## EXERCISE PROMPT
Format the listing from the line with "The height and width of the screenshot is (400, 856)." to the line with "Action: tap(45, 39)", including both of those lines, as a numbered list that leaves out any blank lines.
□ □ □ □ □ □ □
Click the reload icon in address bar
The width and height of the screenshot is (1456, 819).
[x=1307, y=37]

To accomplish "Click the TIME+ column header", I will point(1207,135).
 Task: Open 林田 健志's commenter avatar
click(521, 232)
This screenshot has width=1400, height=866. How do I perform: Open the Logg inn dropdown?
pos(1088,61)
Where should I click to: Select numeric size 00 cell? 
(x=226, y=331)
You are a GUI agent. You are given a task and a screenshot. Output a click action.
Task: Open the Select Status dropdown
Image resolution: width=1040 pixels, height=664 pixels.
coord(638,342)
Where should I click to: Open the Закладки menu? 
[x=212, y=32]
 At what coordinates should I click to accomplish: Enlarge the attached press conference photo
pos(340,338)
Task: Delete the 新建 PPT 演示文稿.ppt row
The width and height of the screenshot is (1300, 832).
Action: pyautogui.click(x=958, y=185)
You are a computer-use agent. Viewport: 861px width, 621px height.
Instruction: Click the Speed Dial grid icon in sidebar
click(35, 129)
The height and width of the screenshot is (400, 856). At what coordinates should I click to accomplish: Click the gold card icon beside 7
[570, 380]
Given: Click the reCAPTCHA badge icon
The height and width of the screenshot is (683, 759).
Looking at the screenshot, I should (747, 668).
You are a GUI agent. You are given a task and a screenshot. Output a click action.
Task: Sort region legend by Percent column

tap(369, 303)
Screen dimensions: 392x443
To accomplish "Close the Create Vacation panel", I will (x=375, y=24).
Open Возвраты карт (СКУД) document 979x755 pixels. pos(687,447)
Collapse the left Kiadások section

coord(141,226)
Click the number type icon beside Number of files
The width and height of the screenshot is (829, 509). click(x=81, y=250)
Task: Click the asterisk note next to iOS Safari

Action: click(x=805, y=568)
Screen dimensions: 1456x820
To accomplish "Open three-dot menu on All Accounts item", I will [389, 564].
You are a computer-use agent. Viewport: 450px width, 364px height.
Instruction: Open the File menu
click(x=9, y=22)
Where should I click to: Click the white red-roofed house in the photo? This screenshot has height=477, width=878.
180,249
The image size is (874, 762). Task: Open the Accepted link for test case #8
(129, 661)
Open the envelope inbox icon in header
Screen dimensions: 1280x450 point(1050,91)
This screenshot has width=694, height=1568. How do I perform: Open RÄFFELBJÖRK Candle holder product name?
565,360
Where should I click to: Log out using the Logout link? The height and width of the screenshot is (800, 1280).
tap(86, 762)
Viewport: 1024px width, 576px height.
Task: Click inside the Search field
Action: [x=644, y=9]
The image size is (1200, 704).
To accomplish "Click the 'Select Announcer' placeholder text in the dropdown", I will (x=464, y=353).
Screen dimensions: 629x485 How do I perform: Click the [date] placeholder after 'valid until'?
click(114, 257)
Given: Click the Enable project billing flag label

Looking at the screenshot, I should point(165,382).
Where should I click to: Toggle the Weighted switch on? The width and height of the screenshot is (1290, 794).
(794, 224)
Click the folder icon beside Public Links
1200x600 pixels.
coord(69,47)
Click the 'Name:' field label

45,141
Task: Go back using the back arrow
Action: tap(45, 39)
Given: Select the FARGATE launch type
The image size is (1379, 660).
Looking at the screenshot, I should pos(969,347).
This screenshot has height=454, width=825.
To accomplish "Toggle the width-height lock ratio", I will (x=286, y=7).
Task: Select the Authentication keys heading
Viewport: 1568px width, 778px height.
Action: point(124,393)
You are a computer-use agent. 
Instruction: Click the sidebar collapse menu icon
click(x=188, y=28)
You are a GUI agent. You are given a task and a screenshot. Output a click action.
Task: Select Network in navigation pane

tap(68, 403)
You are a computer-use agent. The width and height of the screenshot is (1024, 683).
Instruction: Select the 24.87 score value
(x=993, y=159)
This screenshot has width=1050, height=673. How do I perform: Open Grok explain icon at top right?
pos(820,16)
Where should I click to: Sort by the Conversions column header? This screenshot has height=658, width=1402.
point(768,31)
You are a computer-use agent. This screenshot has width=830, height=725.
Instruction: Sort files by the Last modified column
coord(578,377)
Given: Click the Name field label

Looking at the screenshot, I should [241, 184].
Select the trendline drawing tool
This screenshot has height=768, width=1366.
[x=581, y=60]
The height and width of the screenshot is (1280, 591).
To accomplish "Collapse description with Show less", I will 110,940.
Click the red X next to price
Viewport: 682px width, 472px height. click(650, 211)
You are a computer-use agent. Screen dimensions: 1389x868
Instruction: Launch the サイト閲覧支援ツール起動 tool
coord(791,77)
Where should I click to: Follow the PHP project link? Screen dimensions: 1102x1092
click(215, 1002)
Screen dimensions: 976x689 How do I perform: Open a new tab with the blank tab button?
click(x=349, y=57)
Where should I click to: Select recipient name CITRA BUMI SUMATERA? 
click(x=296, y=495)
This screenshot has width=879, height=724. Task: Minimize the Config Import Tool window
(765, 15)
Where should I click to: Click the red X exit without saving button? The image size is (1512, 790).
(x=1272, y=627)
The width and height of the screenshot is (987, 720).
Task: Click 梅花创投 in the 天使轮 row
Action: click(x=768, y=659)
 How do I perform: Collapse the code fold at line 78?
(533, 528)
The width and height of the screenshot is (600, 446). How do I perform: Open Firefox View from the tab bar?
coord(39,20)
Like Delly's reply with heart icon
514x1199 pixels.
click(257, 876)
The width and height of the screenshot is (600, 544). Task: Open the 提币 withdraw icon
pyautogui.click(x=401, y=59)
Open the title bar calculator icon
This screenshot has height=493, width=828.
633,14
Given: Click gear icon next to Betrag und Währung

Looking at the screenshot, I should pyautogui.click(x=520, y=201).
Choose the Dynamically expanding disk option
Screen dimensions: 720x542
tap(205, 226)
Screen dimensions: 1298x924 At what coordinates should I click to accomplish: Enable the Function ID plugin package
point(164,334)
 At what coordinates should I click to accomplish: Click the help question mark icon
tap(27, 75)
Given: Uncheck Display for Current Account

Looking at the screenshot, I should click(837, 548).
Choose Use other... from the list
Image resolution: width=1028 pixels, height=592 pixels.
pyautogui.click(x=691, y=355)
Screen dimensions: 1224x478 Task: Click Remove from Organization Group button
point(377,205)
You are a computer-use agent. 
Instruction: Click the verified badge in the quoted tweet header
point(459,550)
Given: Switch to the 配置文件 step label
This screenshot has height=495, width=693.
□ □ □ □ □ □ □
## EXPECTED ANSWER
1. The height and width of the screenshot is (400, 856). At what coordinates should I click to accomplish: Click the gold card icon beside 7
2. [570, 380]
3. Given: Click the reCAPTCHA badge icon
4. The height and width of the screenshot is (683, 759).
5. Looking at the screenshot, I should (747, 668).
6. You are a GUI agent. You are given a task and a screenshot. Output a click action.
7. Task: Sort region legend by Percent column
8. tap(369, 303)
9. Screen dimensions: 392x443
10. To accomplish "Close the Create Vacation panel", I will (x=375, y=24).
11. Open Возвраты карт (СКУД) document 979x755 pixels. pos(687,447)
12. Collapse the left Kiadások section
13. coord(141,226)
14. Click the number type icon beside Number of files
15. The width and height of the screenshot is (829, 509). click(x=81, y=250)
16. Task: Click the asterisk note next to iOS Safari
17. Action: click(x=805, y=568)
18. Screen dimensions: 1456x820
19. To accomplish "Open three-dot menu on All Accounts item", I will [389, 564].
20. You are a computer-use agent. Viewport: 450px width, 364px height.
21. Instruction: Open the File menu
22. click(x=9, y=22)
23. Where should I click to: Click the white red-roofed house in the photo? This screenshot has height=477, width=878.
24. 180,249
25. The image size is (874, 762). Task: Open the Accepted link for test case #8
26. (129, 661)
27. Open the envelope inbox icon in header
28. Screen dimensions: 1280x450 point(1050,91)
29. This screenshot has width=694, height=1568. How do I perform: Open RÄFFELBJÖRK Candle holder product name?
30. 565,360
31. Where should I click to: Log out using the Logout link? The height and width of the screenshot is (800, 1280).
32. tap(86, 762)
33. Viewport: 1024px width, 576px height.
34. Task: Click inside the Search field
35. Action: [x=644, y=9]
36. The image size is (1200, 704).
37. To accomplish "Click the 'Select Announcer' placeholder text in the dropdown", I will (x=464, y=353).
38. Screen dimensions: 629x485 How do I perform: Click the [date] placeholder after 'valid until'?
39. click(114, 257)
40. Given: Click the Enable project billing flag label
41. Looking at the screenshot, I should point(165,382).
42. Where should I click to: Toggle the Weighted switch on? The width and height of the screenshot is (1290, 794).
43. (794, 224)
44. Click the folder icon beside Public Links
45. 1200x600 pixels.
46. coord(69,47)
47. Click the 'Name:' field label
48. 45,141
49. Task: Go back using the back arrow
50. Action: tap(45, 39)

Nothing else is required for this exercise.